Episode 1- Marriage Wants
I have something I want to talk to you about — and it’s one of those things that seems simple on the surface, but once you see it, it changes how you look at your marriage forever.
In episode one of the Spice of Wife Podcast, we’re talking about marriage wants. Not the surface‑level wants like more help around the house or fewer arguments about money, but the deeper want underneath all of it. The one that’s actually driving the tension, the frustration, and the misunderstandings.
Because at the end of the day, we all want the same thing.
We just have very different ways of getting there.
Let me explain.
The Thermostat We’re All Living By
I like to think of this as a thermostat.
A real one and a metaphorical one.
In my house, the thermostat is set at 66 degrees. Old farmhouse, cool air, and I’m perfectly comfortable. My parents keep theirs at 77 and feel amazing. Same outside temperature. Totally different comfort levels.
Marriage works the same way.
Some people feel safe with $100 in the bank. Others don’t exhale unless there’s $2,000 sitting there. Some people can look at bare cupboards and think, We’ll figure it out. Others feel immediate panic. Some people leave dishes overnight. Some can’t relax until the sink is empty.
None of this is wrong.
It’s just different thermostats.
Why Preferences Turn Into Fights
Here’s where things start to hurt.
When your partner’s thermostat doesn’t match yours, it’s easy to make it mean something about you. That you’re failing. That you’re being controlled. That you’re not doing enough or doing it right.
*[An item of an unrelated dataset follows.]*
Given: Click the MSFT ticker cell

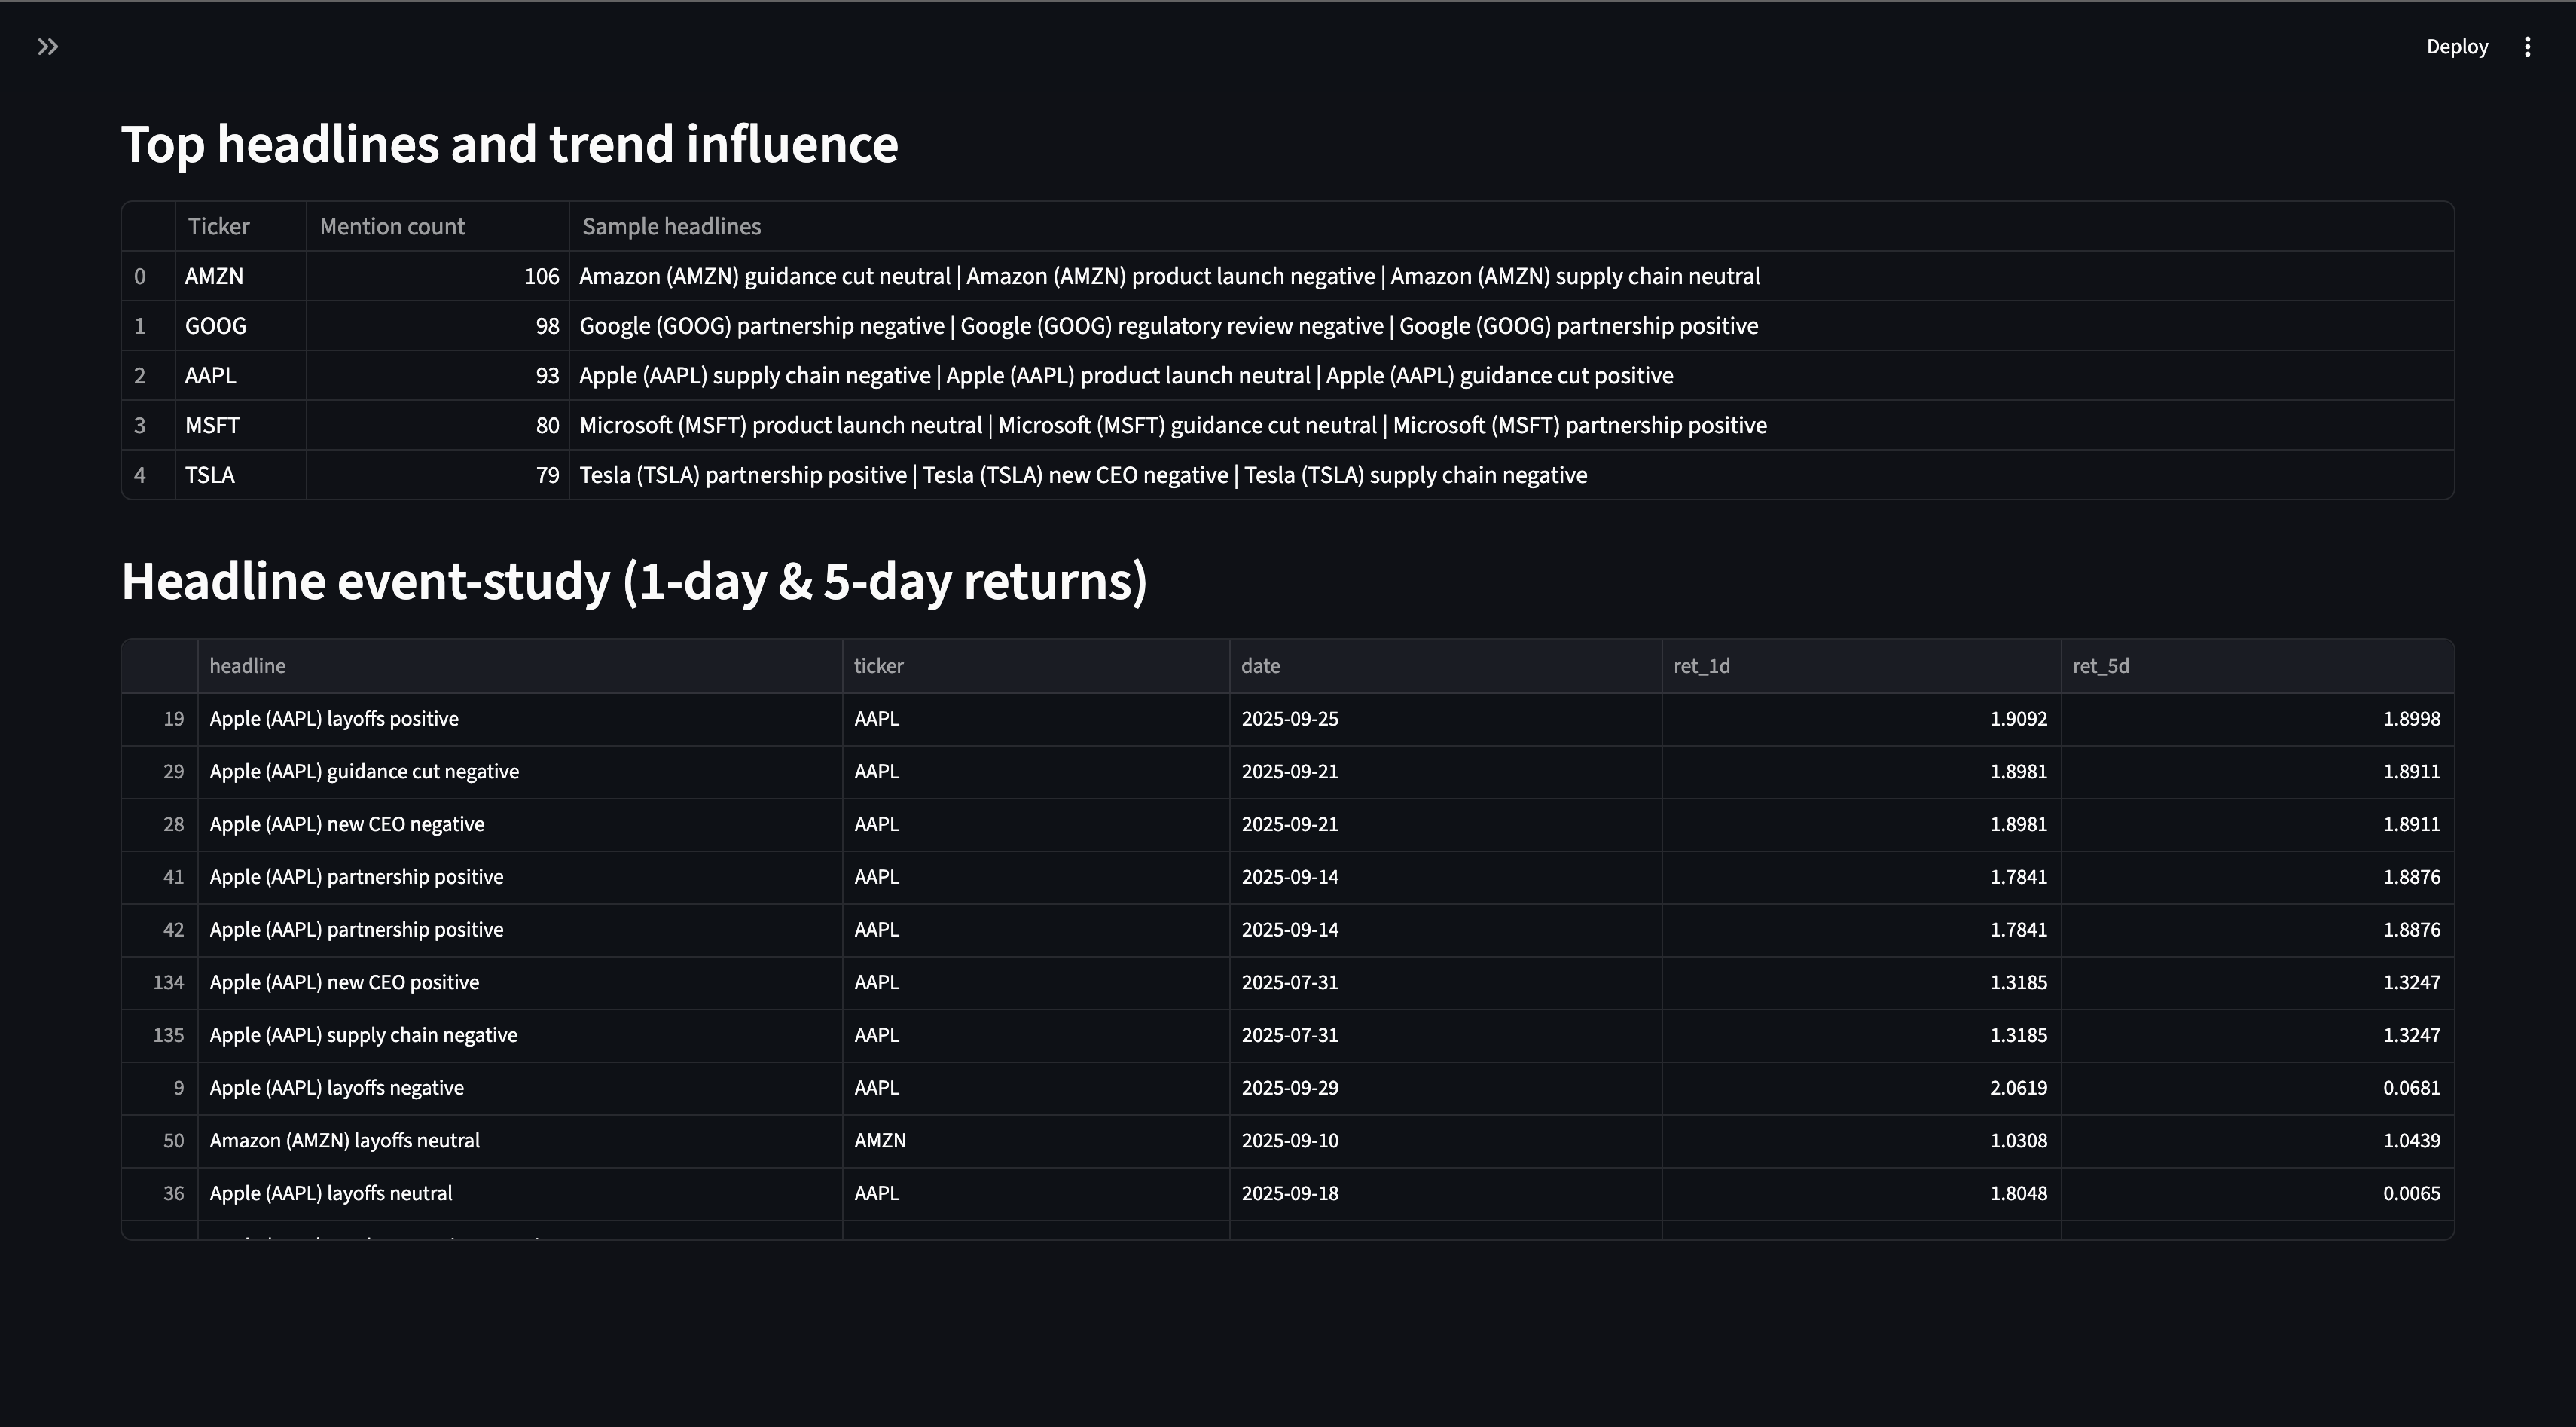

But almost every argument in marriage can be traced back to the same root: someone doesn’t feel safe.
Safety is shaped by our past, our experiences, and what our nervous system learned long before we ever met our spouse. When that safety feels threatened, our body reacts before logic ever gets involved.
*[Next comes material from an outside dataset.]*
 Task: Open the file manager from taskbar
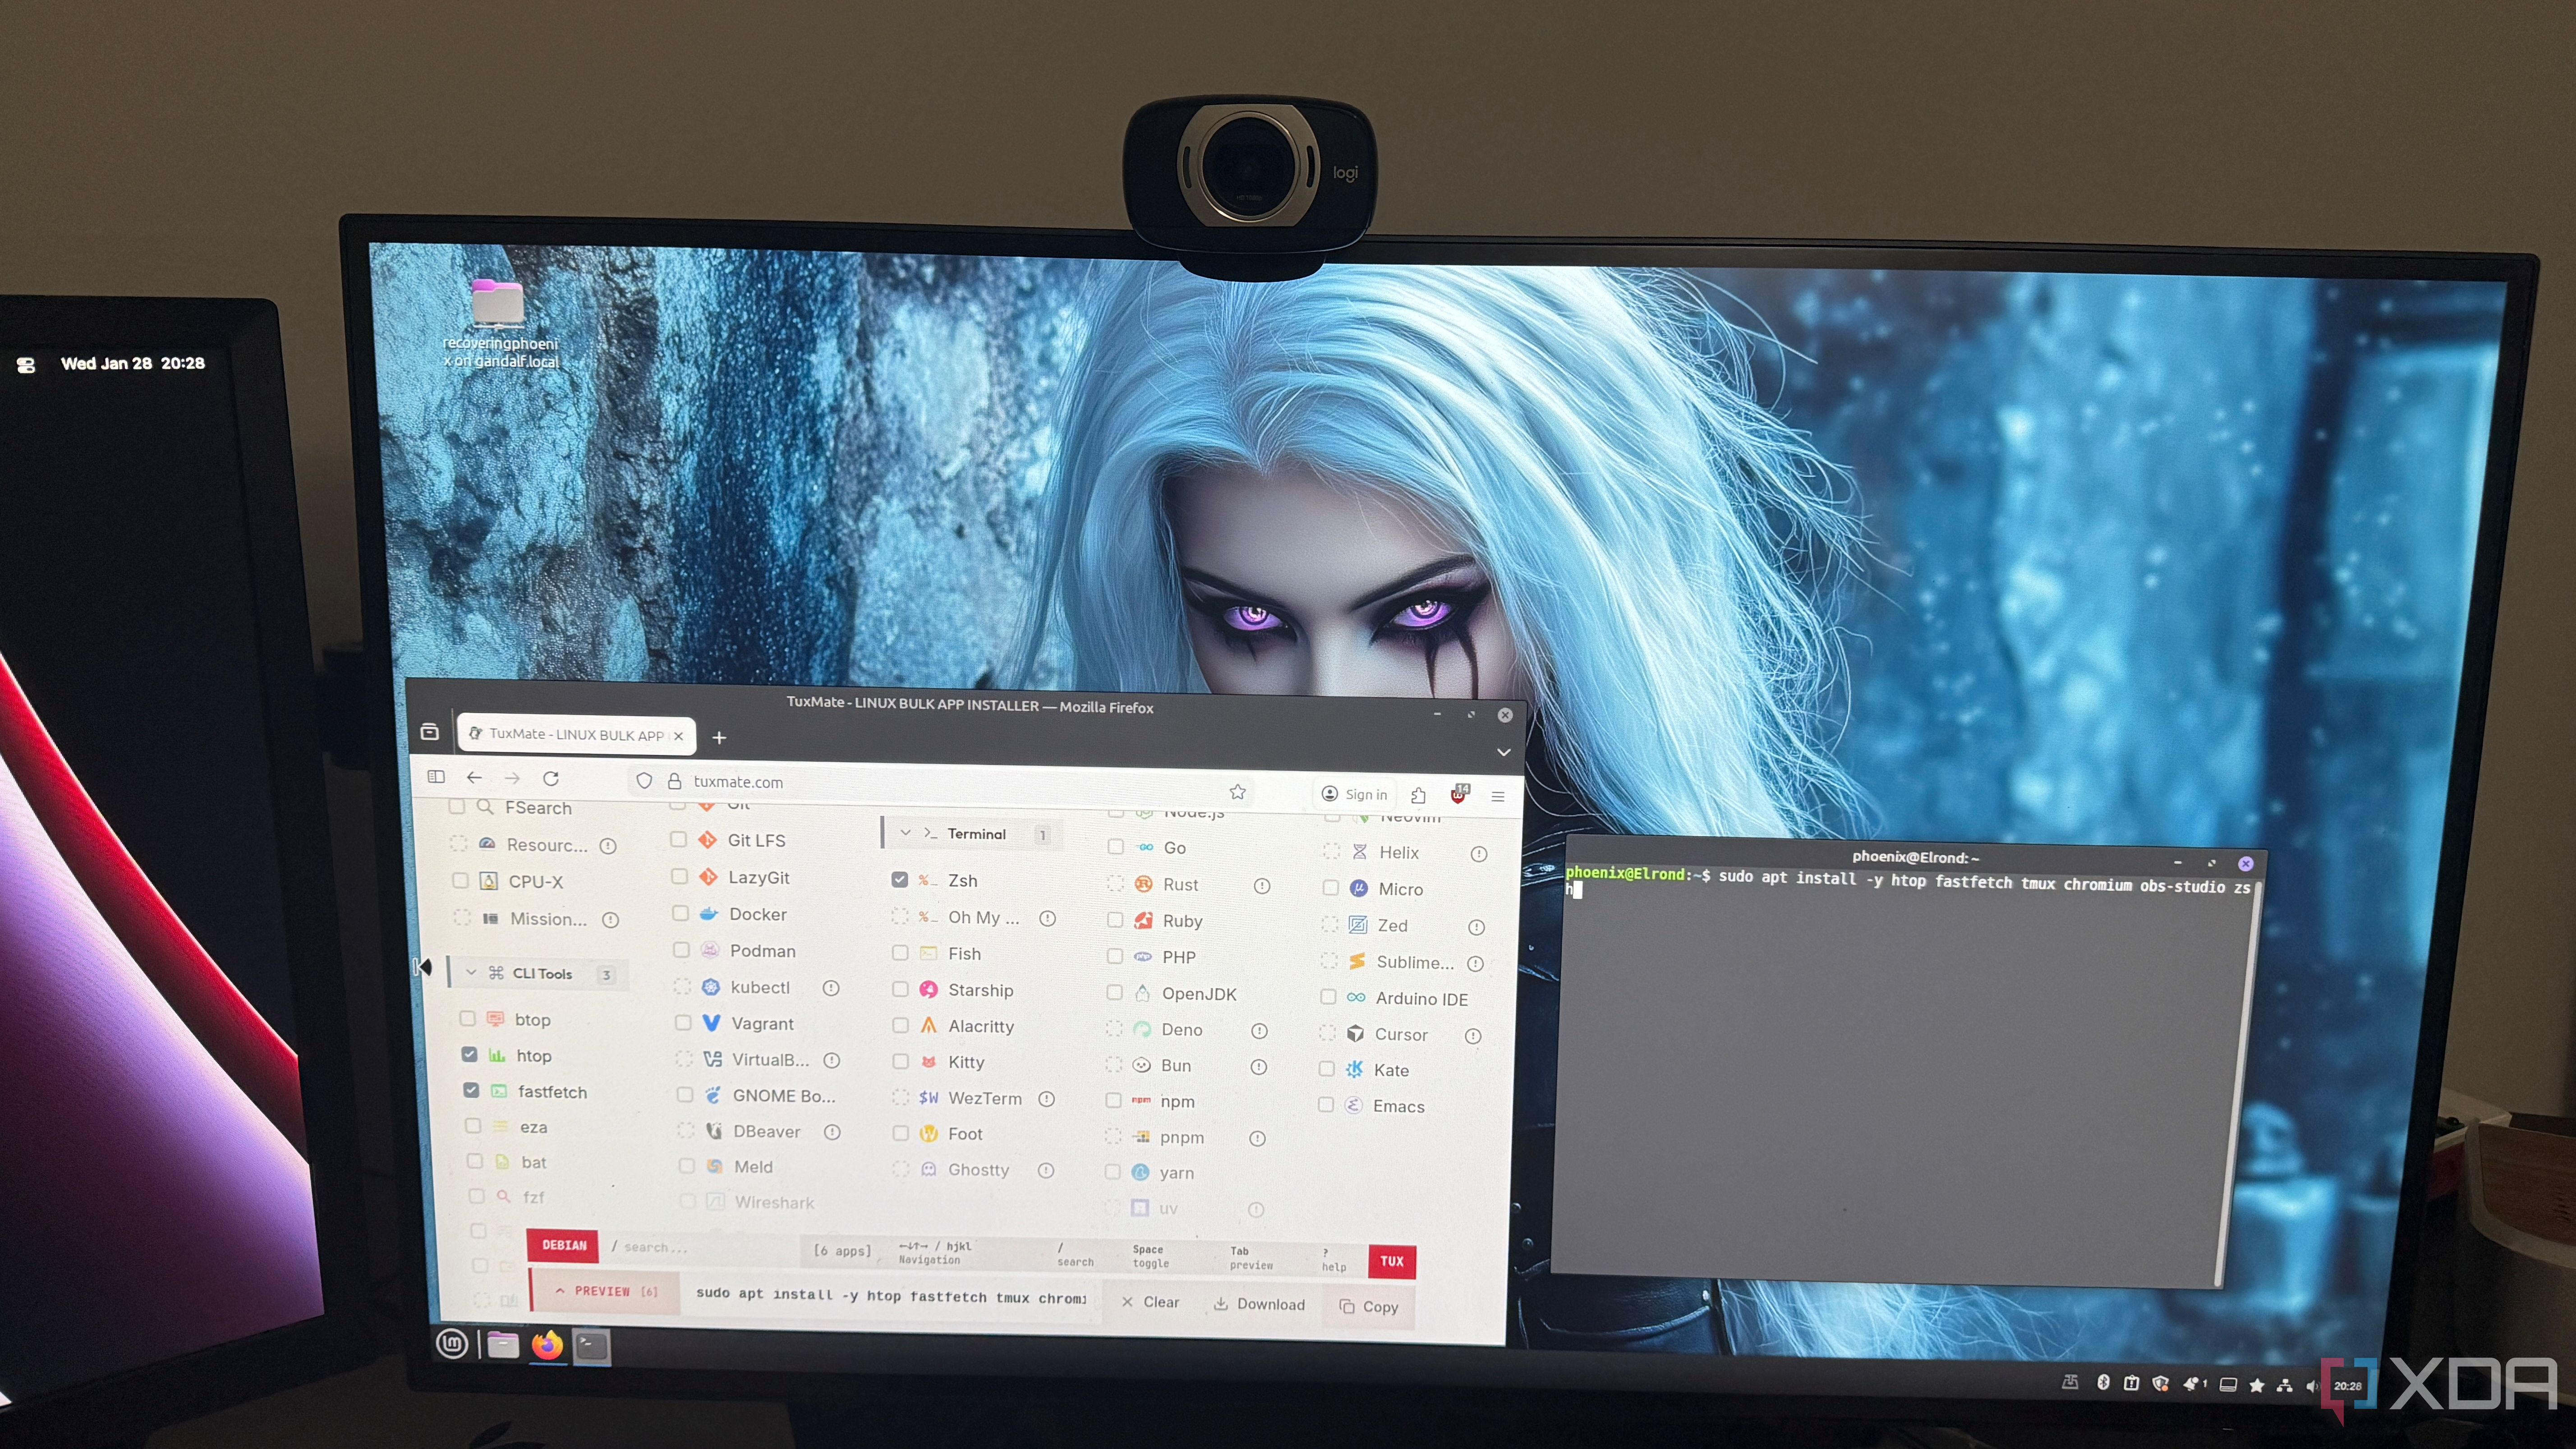click(x=502, y=1345)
What Fear Does to the Nervous System
Think about animals in the wild for a second.
When an animal doesn’t feel safe, it doesn’t calmly talk things through. It goes into fight, flight, freeze, or fawn. Every response has the same goal — survival.
Humans are no different.
When you or your husband don’t feel safe, your nervous system takes over. That’s why arguments feel so charged and confusing. You’re not actually fighting about groceries, money, or being late.
You’re responding to fear.
When You Realize “It’s Not About Me”
This is where everything starts to shift.
Maybe your husband gets upset when you’re running late. Not because you don’t care — but because being late feels unsafe to him. There’s fear of disappointing someone, missing something important, or facing consequences.
When you see it that way, the charge disappears.
You stop defending yourself. You start understanding.
The Boundaries We Build to Feel Safe
When our thermostat feels threatened, we instinctively reach for boundaries.
Some of us have no boundaries at all. We people‑please, shapeshift, and go along with things that don’t feel safe because it feels easier than rocking the boat.
Others build huge walls. We isolate, disconnect, and keep people at a distance so no one can hurt us.
And then there’s the boundary we’re all working toward — just enough space to honor what we’re comfortable with while still staying connected. The kind where you can be anywhere, with anyone, and still feel grounded in yourself.
That’s real safety.
Building a Marriage That Fits You
Every marriage has a culture. A rhythm. A thermostat.
Whether it’s money, screen time, groceries, sleepovers, or how you talk to each other — none of it has to look like anyone else’s marriage. What matters is that it feels safe to you.
When you understand your own thermostat, other people’s choices stop feeling threatening. You can honor yourself without needing to judge or control anyone else.
When Fear Turns Your Partner Into the Enemy
Here’s the part that hits deep for a lot of couples.
When fear takes over, your brain can’t tell the difference between friend and foe. In those moments, your spouse — the person you love most — can feel like the threat.
That doesn’t mean your marriage is broken.
It means someone doesn’t feel safe.
Checking Your Thermostat and Speaking Your Truth
So here’s the invitation from episode one.
Notice what triggers you. Notice what feels scary. Get curious instead of critical. Speak from honesty instead of defense.
You both want to feel loved. You both want to feel secure. And when you can see that beneath every argument, navigating marriage gets a whole lot clearer.